最初は難しく感じるかもしれません。でも、繰り返すうちに少しずつ自然にできるようになります。
「間違えても問題ない」ように余白を残しておく
先ほどのブラックスワンの話にもありましたが、「余白」は物事を冷静に対処するうえで大切です。
考え方にも同じことが言えます。
「自分の意見は絶対に正しい」と100%の確信で突き進むより、「もしかしたら違うかもしれない」と余白を残しておくほうが、結果的に冷静で柔軟な判断ができます。
たとえば:
仕事で上司にプレゼンの方向性を修正されたとき。
100%の確信で突き進んでいたら、「否定された」とショックを受けてしまいます。
でも、「もしかしたら別の角度のほうがいいかも」と余白を残しておけば、修正を「アップデートのチャンス」として受け止めやすくなります。
余白があるから、予想外の出来事にも柔軟に対応できる。
これは考え方だけでなく、人間関係や仕事にも共通する大切な姿勢だと思います。
完璧主義を手放す方法については、こちらの記事も参考にしてみてください。
→ 完璧主義をやめたい人のための「80点主義」実践ガイド
相手の意見を「全乗り」する必要はない
ひとつ大切なことをお伝えしたいのですが、知的謙虚さは「相手の意見にすべて従う」ことではありません。
自分の意見を捨てて、相手に合わせることとは違います。
自分の考えを持ちながらも、「相手の考えにも一理あるかもしれない」と認められること。
そのうえで、自分がどちらを信じるかを選ぶこと。
「どちらが正しいかを証明すること」ではなく、「どちらの考え方も理解したうえで、自分がどちらを信じるか」を大切にしたいですよね。
どちらを信じたほうが自分が幸せになるのか。
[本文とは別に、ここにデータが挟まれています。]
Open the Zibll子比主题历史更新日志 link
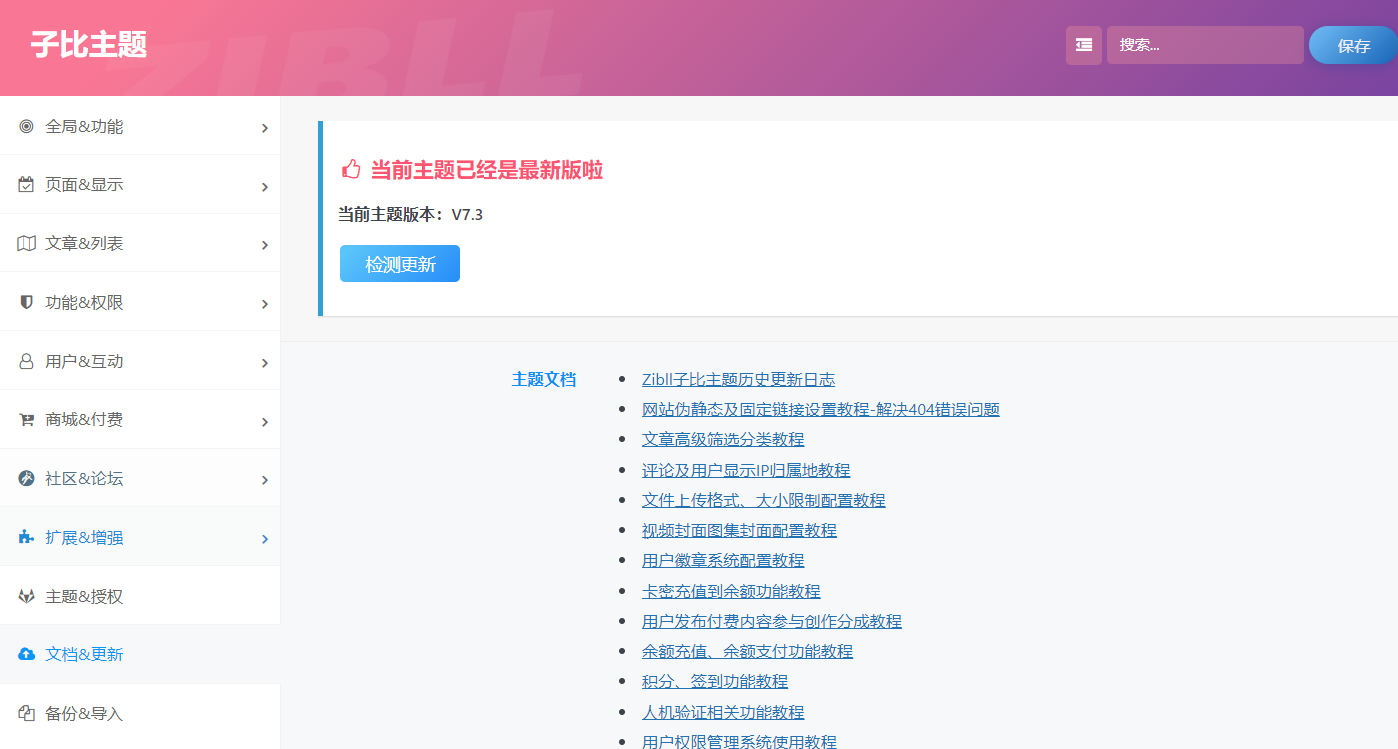This screenshot has height=749, width=1398. pyautogui.click(x=738, y=379)
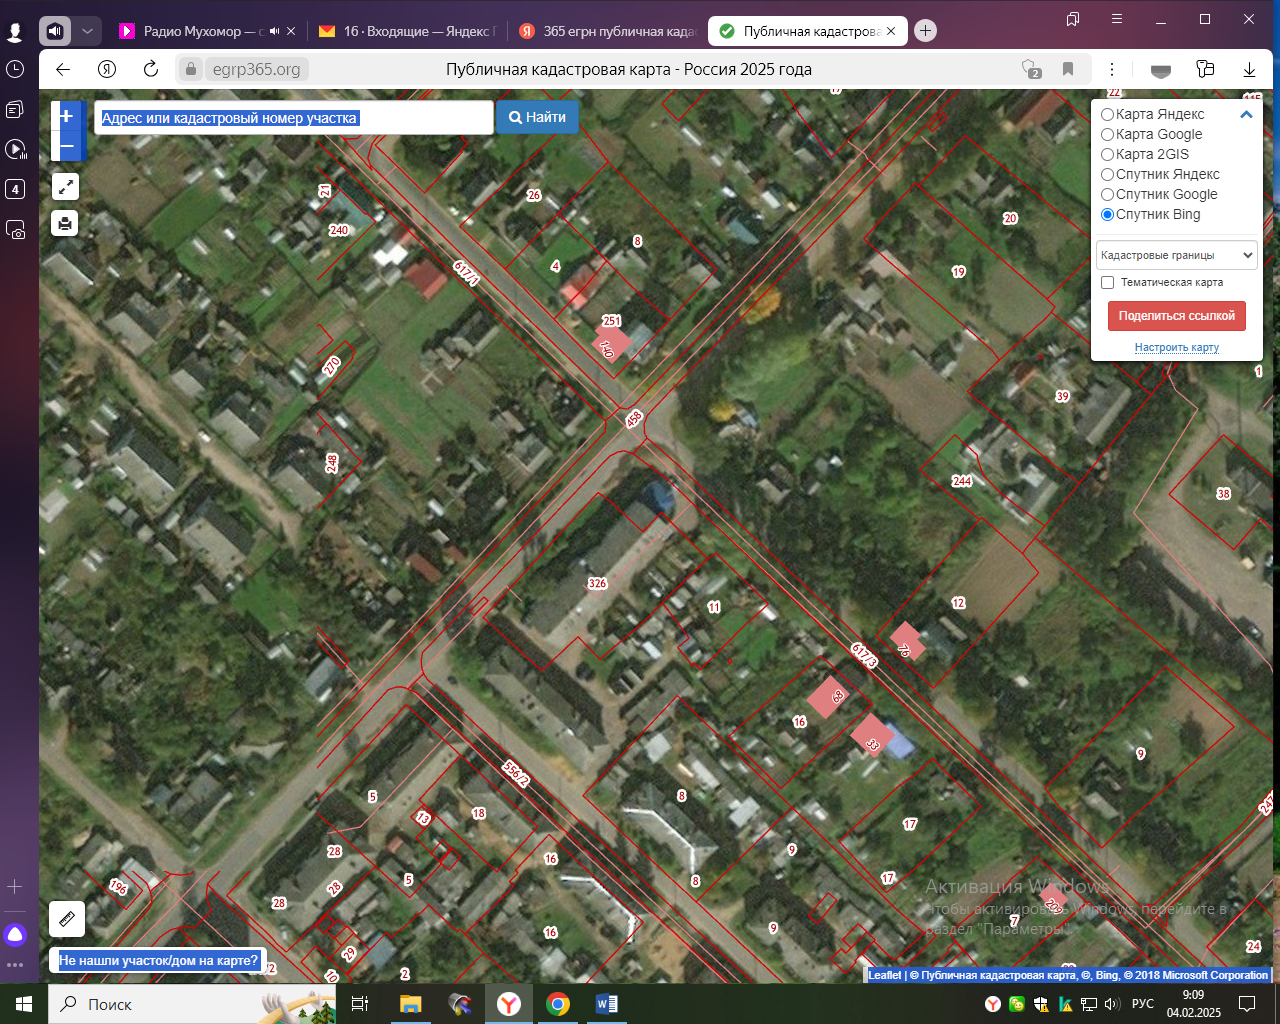Screen dimensions: 1280x1024
Task: Enable the Тематическая карта checkbox
Action: pos(1108,283)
どちらを信じたほうが生きやすくなるのか。
そう考えることが、知的謙虚さの本質だと思います。
まとめ:正しさを手放すと、もっとラクになる
この記事では、自分の考えに固執してしまう原因と、知的謙虚さの育て方についてお伝えしました。
- 確証バイアスにより、脳は自分の考えを守ろうとする仕組みがある
- 「知的謙虚さ」とは、自分の考えに余白を残しておける力のこと
- 自己否定(=人格の否定)と知的謙虚さ(=考えのアップデート)はまったく別のもの
- 「どちらが正しいか」ではなく「何を学べるか」に視点を変える
- 日常の中で「もしかしたら違うかも」と立ち止まる習慣を育てる
「正しくなければいけない」と思うほど、自分を追い詰めてしまいます。
でも、間違いを認めることは、自分を否定することではありません。
考えをアップデートしているだけです。
「間違っているかもしれない」と余白を残しておくことで、もう少しラクに、もう少し柔軟に、毎日を過ごせるようになるのではないでしょうか。